1st Annual Gator Trout Challenge

Welcome everyone to the 1st annual gator trout challenge!!! This tourny will start on Monday December 15 and run through March. Standard tournament rules apply, with the largest speck in length declared the winner. Just a reminder, speckled trout season will be closed the month of Feburary. Good luck to all who enter this tourny, as you will need it to dethrone me as speck king!!! GL ALL!!!

12 ft V-hull aluminum boat/9.9 evinrude, my fish slaying machine

Redhead bonedry neoprene bootfoot waders, my early spring late fall cottage


----------



## Chris V (Oct 18, 2007)

Speck King? Wheres this tournament held?


----------



## FlounderAssassin (Sep 28, 2007)

you might get more responce to this if you post it in the inshore section...


----------



## Five Prongs Of Fury (Apr 15, 2008)

> *FlounderAssassin (12/10/2008)*you might get more responce to this if you post it in the inshore section...

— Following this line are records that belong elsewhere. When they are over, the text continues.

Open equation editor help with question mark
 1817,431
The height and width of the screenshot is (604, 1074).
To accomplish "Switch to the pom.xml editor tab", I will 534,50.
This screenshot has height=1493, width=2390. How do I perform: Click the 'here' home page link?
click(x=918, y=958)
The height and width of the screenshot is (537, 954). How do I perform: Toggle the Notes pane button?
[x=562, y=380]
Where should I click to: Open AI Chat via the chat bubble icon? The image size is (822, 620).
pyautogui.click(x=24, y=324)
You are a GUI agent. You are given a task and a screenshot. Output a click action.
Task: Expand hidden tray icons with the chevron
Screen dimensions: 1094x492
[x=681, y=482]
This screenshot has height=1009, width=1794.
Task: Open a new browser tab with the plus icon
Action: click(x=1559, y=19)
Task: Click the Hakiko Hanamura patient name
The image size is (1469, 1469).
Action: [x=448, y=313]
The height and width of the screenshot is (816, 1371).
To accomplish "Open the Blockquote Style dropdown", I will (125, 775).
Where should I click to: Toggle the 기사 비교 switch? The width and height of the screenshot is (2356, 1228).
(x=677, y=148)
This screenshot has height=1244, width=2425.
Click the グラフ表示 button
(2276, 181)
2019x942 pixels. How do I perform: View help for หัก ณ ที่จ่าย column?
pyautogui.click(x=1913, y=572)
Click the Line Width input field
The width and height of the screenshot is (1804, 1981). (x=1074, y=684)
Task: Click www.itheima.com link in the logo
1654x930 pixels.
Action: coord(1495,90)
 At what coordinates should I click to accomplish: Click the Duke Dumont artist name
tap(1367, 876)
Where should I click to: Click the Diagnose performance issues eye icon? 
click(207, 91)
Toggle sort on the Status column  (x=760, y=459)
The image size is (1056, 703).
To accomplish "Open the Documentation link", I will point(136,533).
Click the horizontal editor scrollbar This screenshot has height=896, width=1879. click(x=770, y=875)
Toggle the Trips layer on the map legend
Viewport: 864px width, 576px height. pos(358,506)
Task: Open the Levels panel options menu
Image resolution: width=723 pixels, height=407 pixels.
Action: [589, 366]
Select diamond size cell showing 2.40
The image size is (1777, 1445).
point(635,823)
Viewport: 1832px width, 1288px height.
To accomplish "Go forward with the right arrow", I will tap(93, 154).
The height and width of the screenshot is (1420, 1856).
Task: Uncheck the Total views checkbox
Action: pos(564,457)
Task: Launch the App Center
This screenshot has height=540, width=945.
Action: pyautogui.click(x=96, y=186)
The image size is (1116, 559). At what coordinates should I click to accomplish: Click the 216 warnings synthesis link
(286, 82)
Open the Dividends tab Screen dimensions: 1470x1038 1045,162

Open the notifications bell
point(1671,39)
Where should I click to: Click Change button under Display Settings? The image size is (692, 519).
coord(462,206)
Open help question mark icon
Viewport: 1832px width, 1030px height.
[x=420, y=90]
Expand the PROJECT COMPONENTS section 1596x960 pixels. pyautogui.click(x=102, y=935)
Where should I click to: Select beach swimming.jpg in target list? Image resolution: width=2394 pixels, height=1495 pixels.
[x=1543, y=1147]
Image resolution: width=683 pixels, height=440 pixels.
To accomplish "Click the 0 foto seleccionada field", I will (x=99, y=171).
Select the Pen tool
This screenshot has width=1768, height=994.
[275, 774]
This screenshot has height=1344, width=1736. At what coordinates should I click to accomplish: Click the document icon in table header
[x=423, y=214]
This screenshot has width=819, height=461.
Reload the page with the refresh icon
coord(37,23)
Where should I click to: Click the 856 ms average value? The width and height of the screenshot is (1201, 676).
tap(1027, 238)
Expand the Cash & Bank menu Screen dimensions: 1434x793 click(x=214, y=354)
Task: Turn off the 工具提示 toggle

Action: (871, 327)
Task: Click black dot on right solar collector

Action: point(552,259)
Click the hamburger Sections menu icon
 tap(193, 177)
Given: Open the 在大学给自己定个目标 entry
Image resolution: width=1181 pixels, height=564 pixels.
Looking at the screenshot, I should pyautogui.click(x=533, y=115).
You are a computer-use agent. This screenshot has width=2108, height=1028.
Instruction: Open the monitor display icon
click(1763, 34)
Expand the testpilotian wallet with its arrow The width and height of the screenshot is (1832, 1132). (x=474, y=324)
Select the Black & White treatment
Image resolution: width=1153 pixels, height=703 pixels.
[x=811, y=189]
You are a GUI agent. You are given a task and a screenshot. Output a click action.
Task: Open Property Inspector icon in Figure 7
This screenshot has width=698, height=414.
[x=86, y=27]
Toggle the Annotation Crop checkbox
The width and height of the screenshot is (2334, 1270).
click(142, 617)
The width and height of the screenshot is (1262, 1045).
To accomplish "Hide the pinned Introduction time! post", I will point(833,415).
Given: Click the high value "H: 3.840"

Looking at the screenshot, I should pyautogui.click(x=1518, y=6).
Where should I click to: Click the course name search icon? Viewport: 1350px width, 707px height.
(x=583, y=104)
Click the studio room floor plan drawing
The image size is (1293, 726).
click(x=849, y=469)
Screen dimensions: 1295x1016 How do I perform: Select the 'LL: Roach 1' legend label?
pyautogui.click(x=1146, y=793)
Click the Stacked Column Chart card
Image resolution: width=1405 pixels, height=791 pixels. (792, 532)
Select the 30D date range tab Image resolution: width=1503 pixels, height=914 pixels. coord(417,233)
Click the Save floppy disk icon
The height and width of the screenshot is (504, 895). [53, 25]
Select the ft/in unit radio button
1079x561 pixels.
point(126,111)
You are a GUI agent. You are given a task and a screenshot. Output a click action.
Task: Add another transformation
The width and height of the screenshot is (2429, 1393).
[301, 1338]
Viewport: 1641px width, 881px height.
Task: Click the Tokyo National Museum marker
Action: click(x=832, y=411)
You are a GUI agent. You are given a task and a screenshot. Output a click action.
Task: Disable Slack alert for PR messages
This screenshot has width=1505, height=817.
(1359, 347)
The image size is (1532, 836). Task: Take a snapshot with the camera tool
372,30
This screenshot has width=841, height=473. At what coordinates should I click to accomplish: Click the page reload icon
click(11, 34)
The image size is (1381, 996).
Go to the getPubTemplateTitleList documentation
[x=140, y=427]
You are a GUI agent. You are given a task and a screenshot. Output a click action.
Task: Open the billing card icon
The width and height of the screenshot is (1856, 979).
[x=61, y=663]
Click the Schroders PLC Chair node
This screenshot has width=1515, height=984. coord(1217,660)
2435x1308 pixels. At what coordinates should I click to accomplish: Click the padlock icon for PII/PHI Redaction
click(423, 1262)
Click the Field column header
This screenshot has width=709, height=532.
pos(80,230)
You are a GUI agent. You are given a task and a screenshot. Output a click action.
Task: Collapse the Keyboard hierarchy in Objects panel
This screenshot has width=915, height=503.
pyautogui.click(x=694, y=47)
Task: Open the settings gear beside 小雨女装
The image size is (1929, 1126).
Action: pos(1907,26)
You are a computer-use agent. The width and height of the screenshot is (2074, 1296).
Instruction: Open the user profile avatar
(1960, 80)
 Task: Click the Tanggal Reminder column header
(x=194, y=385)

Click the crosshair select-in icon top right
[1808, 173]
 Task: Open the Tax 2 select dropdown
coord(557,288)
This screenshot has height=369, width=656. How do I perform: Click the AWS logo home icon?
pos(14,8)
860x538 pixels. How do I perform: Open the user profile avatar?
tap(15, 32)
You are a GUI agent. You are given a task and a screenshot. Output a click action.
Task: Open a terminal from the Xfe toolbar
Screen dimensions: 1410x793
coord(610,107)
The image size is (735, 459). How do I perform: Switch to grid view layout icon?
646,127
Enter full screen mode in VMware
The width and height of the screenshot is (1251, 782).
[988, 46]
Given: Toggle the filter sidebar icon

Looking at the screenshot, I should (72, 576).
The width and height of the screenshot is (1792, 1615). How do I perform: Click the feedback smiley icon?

Kinda what I was thinking too. I wished that it was legal to gig them!!!


----------



## deadeyedave (Nov 4, 2008)

yep, forgot I was in the gigging section.


----------



## F|nz (Sep 16, 2008)

Well Dave nice to see ya trying to add excitment to the board. I'm in being Specks is my target for the next month or so. This thread as mentioned needs to be moved or restarted in the inshore reports. Caught a 20"er today..posted a thread in the inshore reports. You got out yet in ur new boat?


----------



## roofordie (Sep 24, 2008)

Deadeye, where's your gator?


----------